L’aveu récent de Medhi Benatia dans les colonnes de la Gazzetta dello Sport a mis en lumière un secret de polichinelle du dernier mercato phocéen : Neil El Aynaoui était la cible prioritaire pour densifier l’entrejeu olympien.
Mais entre la Canebière et la Louve romaine, la réalité économique a rapidement transformé ce coup de cœur en un véritable rêve impossible pour l’Olympique de Marseille.
Le profil parfait pour le système marseillais
Si la direction de l’OM a jeté son dévolu sur le milieu de terrain de 24 ans, c’est que son profil coche absolument toutes les cases du football moderne. Benatia l’a parfaitement résumé : « Il allie qualité et quantité ».
Le volume de jeu : El Aynaoui possède cette capacité rare à répéter les efforts de haute intensité, à presser haut et à ratisser un nombre incalculable de ballons (la « quantité »).
La projection et la technique : Contrairement à une simple sentinelle destructrice, le Marocain brille par sa relance propre, sa vision du jeu et sa capacité à casser les lignes par la passe ou la course (la « qualité »).
Pour l’OM, installer un tel joueur au cœur du jeu aurait permis de franchir un cap athlétique et technique indéniable.
La barrière romaine : Trop fort, trop cher
L’obstacle majeur de ce dossier ne venait pas de la volonté du joueur, mais bien de la position de l’AS Rome. Recruté à prix d’or, El Aynaoui dispose d’une valeur marchande et d’un contrat blindé qui le rendent inaccessible pour les finances marseillaises, obligées de jongler avec les restrictions budgétaires et le fair-play financier.

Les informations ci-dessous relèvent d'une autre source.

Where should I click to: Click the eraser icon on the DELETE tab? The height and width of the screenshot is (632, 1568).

Même si le joueur traverse une situation paradoxale en Italie — où les observateurs ne comprennent pas son faible temps de jeu sous le maillot de la Louve —, la Roma n’a pas l’intention de brader son joyau. Face aux exigences romaines, l’OM a dû se rendre à l’évidence et refermer le dossier, le cœur lourd.

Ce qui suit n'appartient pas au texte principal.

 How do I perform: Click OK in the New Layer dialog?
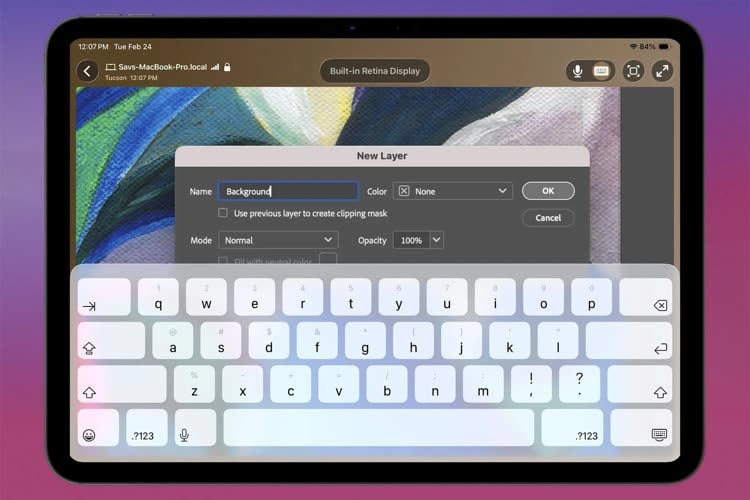pos(548,191)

La vitrine de la Coupe du Monde 2026
Si l’OM avait le moindre espoir de voir sa cote baisser pour revenir à la charge, la Coupe du Monde 2026 est en train de doucher définitivement ses illusions. Omniprésent et performant avec les Lions de l’Atlas, El Aynaoui profite du tournoi américain pour rappeler sa valeur au monde entier.
Alors que le Maroc s’apprête à défier les Pays-Bas ce mardi 30 juin à 03h00 dans un choc électrique en 16es de finale, une grosse performance de sa part pourrait définitivement acter son explosion internationale… et l’éloigner un peu plus, à coup de millions supplémentaires, des plans de l’Olympique de Marseille.